PROMOTING PARENTAL INVOLVEMENT IN LEARNING More than half a century of literacy research, dating back to 1966, shows again and again that the interactions young readers enjoy at home with caregivers—from conversations to storytelling to read-alouds—play a significant role in academic success and beyond. Children who are read aloud to at home develop a stronger vocabulary, more background knowledge, better expressive and receptive language abilities, and stronger phonological awareness and early-literacy skills (Durkin, 1966; Bus et al., 1995; Neuman & Celano, 2006).

Book reading allows parents and children to derive meaning from text in relation to their own lives (Neuman, 2016, p. 118).

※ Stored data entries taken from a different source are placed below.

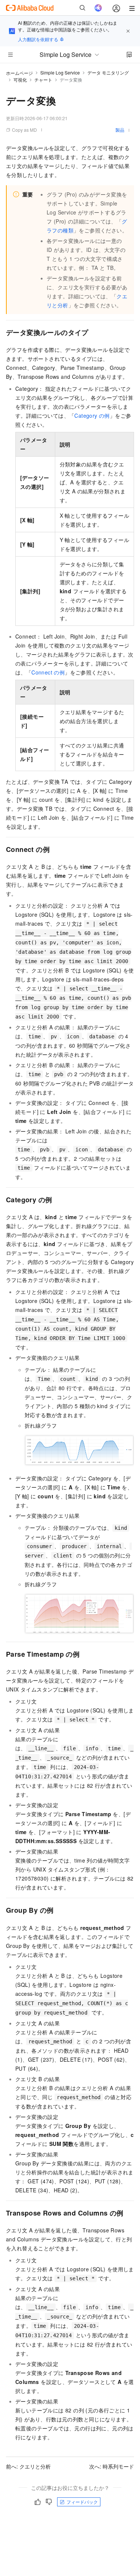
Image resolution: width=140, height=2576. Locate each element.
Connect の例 (48, 672)
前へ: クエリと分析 (28, 2466)
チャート (43, 79)
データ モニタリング (108, 72)
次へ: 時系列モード (111, 2466)
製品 (119, 130)
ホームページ (19, 73)
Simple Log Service (60, 72)
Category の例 (91, 415)
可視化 (20, 79)
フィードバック (82, 2502)
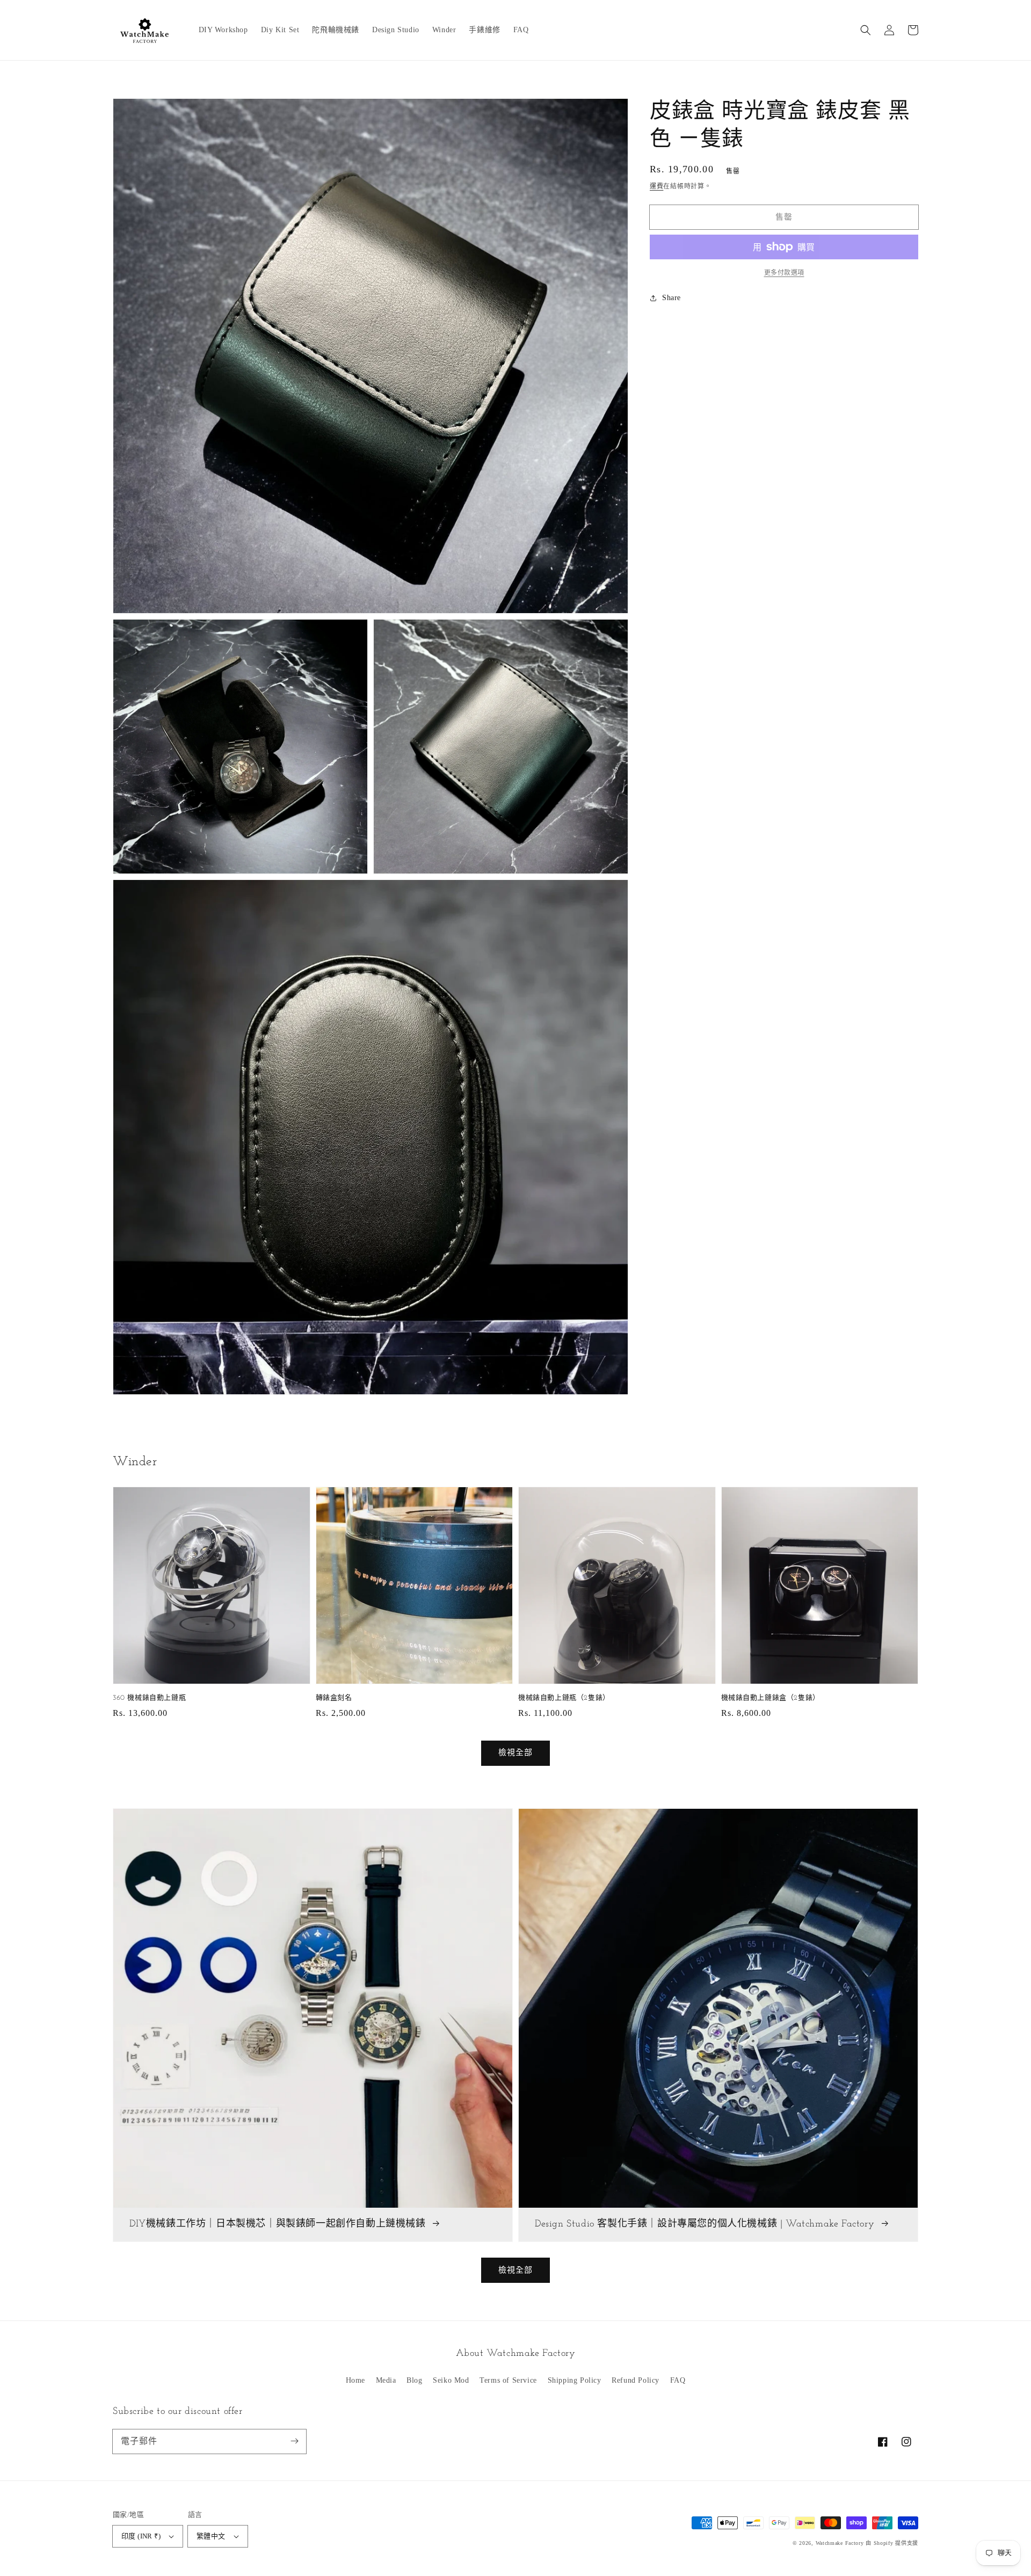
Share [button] (671, 298)
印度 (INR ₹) (141, 2536)
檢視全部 (515, 2270)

The impact that families and caregivers have on reading skills continues long past preschool age. Parent involvement in child reading is positively associated with reading achievement for fifth-graders (Koepp et al., 2022), 13-year-olds (Price & Kalil., 2018), and 15-year-olds (Schubert & Becker, 2010). Researchers posit that, when caregivers and children share books, they enhance the quality of their reading in the long term, making for frequent conversation and increased caregiver understanding of a child’s learning (Fletcher & Reese, 2005). Family involvement in learning connects the world inside and outside of school and makes the school day more relevant to students—increasing developmental outcomes for children (Weiss et al, 2006). What’s more, when parents are encouraged to read with their children at home, children become more interested in reading as a concept and more driven to become readers themselves (Armbruster, 2001).